**Task:** In the entries below, the lines from the one with "本文へ (439, 29)" through the one with "Puzzle (730, 202)" are to be copied exactly; both ends count.

**Source records:**
::::

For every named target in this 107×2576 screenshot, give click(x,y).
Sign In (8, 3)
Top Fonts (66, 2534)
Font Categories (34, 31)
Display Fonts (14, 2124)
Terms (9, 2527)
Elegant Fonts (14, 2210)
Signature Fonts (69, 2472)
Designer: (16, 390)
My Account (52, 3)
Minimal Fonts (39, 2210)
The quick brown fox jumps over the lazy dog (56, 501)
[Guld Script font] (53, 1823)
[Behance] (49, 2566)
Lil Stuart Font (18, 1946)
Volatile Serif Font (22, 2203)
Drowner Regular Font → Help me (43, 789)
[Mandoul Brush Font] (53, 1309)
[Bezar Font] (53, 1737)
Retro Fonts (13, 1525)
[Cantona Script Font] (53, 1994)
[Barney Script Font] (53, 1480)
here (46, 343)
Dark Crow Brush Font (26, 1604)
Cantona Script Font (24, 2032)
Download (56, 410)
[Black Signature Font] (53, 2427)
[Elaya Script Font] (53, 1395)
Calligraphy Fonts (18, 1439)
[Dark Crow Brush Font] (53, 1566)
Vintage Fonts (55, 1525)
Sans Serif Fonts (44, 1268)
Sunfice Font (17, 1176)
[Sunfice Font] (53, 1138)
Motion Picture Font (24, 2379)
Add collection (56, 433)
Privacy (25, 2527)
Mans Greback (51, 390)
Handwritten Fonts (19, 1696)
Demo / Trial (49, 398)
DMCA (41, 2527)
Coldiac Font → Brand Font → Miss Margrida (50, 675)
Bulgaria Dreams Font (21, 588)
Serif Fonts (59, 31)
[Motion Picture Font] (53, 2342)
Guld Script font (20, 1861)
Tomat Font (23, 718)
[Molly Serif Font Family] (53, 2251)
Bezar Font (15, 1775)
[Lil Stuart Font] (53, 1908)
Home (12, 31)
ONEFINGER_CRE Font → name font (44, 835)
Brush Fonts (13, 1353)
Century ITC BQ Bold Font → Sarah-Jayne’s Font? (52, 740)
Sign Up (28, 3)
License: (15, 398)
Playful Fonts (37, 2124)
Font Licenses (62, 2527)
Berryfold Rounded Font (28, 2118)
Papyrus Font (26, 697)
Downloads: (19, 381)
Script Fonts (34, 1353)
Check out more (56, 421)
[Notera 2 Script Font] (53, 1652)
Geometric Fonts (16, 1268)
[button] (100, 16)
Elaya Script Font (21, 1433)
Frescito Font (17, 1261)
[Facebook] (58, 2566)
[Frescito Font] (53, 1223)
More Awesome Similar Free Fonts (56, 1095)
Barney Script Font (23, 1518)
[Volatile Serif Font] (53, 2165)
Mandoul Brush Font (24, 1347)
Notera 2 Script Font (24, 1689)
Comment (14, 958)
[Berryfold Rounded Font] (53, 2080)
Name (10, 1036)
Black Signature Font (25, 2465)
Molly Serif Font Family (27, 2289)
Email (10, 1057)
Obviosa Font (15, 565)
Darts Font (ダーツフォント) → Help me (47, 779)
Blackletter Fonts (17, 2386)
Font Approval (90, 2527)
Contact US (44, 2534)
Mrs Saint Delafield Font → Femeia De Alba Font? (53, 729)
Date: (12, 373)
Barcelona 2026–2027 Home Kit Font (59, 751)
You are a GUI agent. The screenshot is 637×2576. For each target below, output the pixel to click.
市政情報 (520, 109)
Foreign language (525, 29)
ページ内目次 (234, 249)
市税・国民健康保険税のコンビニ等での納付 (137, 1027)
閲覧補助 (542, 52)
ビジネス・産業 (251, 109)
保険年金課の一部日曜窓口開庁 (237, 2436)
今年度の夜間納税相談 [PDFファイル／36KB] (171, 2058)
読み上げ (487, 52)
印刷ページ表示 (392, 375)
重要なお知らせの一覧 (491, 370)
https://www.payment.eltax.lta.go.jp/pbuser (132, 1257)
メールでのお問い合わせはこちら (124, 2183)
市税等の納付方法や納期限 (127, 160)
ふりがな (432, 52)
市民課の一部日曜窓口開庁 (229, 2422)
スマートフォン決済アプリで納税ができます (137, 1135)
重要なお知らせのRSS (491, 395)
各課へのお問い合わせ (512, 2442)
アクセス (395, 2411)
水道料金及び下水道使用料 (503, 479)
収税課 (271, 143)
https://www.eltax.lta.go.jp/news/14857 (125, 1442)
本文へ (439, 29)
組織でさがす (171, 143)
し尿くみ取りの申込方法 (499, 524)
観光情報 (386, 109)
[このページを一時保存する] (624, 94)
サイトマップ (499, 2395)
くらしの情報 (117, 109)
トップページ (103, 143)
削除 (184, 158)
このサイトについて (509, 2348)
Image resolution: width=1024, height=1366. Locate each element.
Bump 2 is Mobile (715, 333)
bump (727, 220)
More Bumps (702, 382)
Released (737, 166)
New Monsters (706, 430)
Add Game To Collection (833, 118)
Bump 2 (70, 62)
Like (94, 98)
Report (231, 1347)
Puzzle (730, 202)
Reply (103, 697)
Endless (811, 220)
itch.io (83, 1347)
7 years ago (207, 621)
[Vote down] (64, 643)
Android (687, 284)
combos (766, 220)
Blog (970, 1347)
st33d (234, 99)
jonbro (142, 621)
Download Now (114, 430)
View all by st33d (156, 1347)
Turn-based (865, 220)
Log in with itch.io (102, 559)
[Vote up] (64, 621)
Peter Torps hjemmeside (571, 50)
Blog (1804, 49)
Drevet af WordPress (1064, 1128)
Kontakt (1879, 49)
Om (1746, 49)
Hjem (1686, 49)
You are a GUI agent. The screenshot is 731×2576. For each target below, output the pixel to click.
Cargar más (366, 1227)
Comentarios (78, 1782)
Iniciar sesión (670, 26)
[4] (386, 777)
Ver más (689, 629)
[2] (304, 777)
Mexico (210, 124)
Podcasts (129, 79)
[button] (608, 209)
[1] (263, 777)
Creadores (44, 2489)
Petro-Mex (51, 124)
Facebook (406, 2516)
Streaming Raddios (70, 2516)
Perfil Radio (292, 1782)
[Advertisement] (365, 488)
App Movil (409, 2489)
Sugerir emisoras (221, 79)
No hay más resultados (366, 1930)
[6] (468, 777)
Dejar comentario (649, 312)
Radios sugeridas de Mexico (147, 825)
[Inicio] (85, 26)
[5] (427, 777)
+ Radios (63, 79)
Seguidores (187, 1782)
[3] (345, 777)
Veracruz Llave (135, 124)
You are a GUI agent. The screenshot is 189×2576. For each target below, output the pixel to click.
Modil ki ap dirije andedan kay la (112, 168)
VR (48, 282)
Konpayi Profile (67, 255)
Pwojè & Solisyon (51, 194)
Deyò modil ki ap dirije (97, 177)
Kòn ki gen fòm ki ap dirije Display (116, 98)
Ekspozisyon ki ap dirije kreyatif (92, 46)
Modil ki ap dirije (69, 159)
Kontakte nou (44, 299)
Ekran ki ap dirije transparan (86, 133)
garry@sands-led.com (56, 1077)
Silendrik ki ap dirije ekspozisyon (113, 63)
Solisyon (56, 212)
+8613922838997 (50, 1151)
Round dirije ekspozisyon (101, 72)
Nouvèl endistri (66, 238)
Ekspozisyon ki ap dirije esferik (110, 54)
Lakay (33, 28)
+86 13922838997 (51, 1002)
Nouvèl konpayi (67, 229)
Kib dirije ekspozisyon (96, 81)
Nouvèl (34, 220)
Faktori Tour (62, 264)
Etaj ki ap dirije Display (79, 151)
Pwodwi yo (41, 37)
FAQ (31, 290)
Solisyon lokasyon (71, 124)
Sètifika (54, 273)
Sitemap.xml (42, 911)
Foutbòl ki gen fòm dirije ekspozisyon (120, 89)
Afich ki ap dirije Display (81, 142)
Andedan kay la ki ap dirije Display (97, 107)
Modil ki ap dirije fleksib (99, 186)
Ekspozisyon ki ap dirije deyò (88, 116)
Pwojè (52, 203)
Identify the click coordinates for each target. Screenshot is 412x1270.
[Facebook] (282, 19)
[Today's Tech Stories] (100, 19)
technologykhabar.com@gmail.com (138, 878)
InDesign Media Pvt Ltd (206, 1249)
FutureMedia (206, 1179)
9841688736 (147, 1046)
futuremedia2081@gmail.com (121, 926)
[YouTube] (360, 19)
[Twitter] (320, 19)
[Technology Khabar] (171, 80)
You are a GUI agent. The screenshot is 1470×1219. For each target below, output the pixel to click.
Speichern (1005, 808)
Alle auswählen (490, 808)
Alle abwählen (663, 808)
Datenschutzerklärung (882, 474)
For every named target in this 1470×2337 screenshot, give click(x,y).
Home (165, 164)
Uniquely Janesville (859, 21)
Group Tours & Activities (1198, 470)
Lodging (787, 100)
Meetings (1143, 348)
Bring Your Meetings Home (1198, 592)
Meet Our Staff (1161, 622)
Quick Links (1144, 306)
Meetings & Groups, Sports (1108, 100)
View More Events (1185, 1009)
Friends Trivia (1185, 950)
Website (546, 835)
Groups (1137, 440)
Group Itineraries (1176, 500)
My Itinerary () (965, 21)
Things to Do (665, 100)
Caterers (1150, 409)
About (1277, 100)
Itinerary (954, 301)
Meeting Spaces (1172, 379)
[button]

::::

**Finished task:**
本文へ (439, 29)
組織でさがす (171, 143)
し尿くみ取りの申込方法 (499, 524)
観光情報 (386, 109)
[このページを一時保存する] (624, 94)
サイトマップ (499, 2395)
くらしの情報 (117, 109)
トップページ (103, 143)
削除 (184, 158)
このサイトについて (509, 2348)
Image resolution: width=1024, height=1366. Locate each element.
Bump 2 is Mobile (715, 333)
bump (727, 220)
More Bumps (702, 382)
Released (737, 166)
New Monsters (706, 430)
Add Game To Collection (833, 118)
Bump 2 (70, 62)
Like (94, 98)
Report (231, 1347)
Puzzle (730, 202)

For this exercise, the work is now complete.